The talk is about conceptual continuities and discontinuities in the history of optical dispersion from late 19th century to the beginning of the 20th century. Optical dispersion is the phenomenon observed in rainbows and in the spectra produced by prisms. From the 1870s onwards, all theories on optical dispersion made use of the same dynamical model: the covibrations. According to it, dispersion stems from the interaction between light waves and particles of matter vibrating at specific frequencies. Due to its basic simplicity, the covibrations quickly became the common structural basis of any account for the light-matter interaction.

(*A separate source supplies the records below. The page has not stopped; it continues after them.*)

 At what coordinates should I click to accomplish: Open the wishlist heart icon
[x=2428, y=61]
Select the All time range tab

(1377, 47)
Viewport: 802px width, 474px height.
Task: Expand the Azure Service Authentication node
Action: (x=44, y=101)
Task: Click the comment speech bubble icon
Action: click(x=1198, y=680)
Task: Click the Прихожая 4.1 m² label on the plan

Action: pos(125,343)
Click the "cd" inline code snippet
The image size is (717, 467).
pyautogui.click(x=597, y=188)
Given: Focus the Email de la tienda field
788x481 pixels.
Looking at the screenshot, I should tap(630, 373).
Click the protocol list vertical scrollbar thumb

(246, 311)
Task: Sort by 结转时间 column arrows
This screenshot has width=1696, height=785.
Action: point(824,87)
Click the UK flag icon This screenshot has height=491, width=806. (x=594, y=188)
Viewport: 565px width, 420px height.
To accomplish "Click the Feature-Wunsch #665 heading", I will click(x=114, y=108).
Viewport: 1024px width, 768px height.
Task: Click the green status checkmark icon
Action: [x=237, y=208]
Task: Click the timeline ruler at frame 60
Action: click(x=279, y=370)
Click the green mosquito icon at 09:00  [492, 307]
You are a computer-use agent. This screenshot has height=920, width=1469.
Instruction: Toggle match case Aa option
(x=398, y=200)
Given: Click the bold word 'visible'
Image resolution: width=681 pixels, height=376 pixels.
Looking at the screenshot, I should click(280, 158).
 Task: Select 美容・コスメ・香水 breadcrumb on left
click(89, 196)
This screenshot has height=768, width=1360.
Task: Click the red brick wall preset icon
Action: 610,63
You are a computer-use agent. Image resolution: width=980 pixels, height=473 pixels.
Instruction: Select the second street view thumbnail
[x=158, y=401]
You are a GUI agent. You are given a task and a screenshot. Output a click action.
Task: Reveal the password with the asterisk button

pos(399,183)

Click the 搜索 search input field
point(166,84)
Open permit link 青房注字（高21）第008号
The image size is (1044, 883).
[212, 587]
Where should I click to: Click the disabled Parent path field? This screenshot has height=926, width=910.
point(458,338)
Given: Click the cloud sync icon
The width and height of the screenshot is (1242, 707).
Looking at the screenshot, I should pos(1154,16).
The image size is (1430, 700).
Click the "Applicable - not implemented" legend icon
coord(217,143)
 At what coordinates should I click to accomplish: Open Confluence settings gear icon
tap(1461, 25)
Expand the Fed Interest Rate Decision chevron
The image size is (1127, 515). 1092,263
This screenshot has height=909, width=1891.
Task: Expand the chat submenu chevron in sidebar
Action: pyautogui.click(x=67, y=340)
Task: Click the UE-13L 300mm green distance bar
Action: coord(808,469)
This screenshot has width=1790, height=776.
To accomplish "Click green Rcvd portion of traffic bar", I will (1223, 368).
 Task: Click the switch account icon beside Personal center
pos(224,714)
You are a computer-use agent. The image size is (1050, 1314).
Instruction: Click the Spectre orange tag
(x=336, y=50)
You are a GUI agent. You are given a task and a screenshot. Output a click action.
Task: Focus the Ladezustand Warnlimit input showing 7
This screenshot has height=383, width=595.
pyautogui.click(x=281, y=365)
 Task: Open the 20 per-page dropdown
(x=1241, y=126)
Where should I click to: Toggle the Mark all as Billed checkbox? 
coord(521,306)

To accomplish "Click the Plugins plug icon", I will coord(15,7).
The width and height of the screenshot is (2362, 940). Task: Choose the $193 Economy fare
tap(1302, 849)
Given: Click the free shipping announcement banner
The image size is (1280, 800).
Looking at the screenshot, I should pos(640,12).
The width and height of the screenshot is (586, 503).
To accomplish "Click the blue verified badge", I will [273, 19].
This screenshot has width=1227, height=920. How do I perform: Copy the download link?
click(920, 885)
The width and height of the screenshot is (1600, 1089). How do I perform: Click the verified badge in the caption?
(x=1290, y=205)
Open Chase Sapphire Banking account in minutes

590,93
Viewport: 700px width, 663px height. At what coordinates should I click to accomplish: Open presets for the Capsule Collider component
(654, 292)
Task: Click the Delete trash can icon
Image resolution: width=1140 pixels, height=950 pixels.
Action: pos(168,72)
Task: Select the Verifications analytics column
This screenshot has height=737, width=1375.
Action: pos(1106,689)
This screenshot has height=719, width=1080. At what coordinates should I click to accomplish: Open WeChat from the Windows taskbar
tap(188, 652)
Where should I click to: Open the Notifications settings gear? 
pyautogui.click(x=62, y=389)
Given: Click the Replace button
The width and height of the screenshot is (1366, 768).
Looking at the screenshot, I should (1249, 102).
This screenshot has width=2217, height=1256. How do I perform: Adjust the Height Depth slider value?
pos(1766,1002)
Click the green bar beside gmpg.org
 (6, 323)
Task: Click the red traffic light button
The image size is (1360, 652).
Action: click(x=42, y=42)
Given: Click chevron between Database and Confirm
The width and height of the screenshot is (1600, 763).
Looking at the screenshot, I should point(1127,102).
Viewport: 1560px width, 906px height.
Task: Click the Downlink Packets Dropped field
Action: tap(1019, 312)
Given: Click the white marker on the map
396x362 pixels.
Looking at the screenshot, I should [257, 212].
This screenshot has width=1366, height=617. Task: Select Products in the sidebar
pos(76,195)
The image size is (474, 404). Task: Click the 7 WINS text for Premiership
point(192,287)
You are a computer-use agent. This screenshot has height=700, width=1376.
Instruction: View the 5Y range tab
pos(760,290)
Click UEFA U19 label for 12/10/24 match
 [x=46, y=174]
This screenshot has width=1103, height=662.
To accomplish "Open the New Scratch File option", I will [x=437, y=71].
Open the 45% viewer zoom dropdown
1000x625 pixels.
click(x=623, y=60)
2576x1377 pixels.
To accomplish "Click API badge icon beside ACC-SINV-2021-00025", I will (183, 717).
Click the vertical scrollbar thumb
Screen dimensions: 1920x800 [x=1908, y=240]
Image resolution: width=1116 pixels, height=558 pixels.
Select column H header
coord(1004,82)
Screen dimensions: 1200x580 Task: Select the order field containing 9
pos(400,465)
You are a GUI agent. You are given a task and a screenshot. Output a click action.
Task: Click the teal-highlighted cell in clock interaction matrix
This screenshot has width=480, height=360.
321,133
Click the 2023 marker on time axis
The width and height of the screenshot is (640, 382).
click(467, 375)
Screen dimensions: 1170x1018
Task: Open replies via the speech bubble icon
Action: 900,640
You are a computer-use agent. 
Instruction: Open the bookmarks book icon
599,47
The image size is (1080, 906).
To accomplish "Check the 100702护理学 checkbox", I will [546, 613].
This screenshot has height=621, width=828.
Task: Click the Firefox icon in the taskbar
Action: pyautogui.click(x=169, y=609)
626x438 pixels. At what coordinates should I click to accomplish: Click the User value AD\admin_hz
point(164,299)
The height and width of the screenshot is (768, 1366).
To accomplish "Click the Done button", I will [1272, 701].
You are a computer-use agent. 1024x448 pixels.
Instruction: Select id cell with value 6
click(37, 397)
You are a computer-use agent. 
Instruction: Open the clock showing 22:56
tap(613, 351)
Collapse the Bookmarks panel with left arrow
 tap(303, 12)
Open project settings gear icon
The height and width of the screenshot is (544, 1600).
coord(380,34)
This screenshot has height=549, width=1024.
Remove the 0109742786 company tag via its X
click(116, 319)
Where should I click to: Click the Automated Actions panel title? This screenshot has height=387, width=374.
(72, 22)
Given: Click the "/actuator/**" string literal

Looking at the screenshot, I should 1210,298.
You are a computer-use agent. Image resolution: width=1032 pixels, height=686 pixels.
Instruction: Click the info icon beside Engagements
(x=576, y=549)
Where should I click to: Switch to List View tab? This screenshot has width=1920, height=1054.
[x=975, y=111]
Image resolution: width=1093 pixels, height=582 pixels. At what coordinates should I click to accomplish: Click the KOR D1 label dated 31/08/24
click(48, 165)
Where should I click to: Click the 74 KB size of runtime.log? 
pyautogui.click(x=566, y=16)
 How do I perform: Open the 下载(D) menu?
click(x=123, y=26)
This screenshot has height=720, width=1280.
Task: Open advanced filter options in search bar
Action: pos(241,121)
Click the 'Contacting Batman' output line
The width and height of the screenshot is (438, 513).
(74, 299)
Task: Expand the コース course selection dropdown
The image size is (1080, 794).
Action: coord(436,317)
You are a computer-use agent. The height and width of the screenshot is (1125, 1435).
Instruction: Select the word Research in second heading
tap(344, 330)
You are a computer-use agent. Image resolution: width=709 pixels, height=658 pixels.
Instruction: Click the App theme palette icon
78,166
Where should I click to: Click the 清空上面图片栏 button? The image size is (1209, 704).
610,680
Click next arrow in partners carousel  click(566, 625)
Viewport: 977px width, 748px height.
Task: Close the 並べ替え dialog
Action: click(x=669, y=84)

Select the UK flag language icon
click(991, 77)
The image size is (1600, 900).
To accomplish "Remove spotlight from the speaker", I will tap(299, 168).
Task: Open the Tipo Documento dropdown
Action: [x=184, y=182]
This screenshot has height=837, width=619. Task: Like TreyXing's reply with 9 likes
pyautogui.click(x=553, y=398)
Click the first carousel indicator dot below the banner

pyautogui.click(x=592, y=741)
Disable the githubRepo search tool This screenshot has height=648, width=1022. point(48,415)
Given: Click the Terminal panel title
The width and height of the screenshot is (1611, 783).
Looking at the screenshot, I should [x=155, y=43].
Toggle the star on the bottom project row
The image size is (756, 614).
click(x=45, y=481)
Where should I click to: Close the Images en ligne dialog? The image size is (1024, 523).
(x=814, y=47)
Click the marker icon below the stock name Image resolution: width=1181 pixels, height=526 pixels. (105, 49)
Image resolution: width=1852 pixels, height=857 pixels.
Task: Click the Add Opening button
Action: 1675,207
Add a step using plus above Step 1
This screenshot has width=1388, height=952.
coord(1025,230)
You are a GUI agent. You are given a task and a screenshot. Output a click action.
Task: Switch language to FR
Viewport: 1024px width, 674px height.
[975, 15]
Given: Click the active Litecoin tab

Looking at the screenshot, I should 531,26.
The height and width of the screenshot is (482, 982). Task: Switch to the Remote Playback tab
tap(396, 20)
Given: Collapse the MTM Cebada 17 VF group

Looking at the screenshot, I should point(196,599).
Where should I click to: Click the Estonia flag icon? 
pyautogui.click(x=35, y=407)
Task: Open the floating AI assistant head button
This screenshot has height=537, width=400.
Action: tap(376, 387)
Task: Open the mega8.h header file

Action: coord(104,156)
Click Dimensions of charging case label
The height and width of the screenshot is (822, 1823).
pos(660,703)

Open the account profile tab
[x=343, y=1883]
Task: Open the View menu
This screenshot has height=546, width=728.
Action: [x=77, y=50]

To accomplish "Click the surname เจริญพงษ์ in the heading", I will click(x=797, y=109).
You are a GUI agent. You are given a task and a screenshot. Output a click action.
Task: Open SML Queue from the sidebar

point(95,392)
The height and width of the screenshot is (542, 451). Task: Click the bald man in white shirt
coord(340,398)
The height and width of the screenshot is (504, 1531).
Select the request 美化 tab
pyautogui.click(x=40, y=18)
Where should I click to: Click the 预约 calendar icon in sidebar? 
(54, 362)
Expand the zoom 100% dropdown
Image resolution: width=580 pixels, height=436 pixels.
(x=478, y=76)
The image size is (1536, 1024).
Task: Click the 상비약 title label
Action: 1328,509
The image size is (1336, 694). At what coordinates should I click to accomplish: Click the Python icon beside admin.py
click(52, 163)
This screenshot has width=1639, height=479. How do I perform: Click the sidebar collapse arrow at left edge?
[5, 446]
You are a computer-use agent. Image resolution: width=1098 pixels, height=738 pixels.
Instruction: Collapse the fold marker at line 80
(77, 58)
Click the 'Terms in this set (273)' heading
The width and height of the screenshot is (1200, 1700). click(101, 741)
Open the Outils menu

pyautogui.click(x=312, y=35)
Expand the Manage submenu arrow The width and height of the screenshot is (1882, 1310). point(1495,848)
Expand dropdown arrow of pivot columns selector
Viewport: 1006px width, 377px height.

The model led to a satisfactory analytical formula agreeing with experimental results on optical dispersion both in classical and in quantum theories. However, this model was embedded over time into different conceptual frameworks and ontologies. From the 1870s to the 1920s the constitutive elements of the model (waves of light and matter oscillators) changed repeatedly their interpretation. Light was first understood as mechanical ether waves and later as electromagnetic waves. The structure of matter underwent substantial transformations as well: from an undetermined bunch of vibrating particles to an orderly structure of valence electrons following Bohr’s quantum rules.
In the talk I will analyze the dynamics between the structural continuities and the discontinuities regarding the concrete nature of physical entities involved, namely how the model and its exemplifications were entangled and what tensions the new quantum insights originated.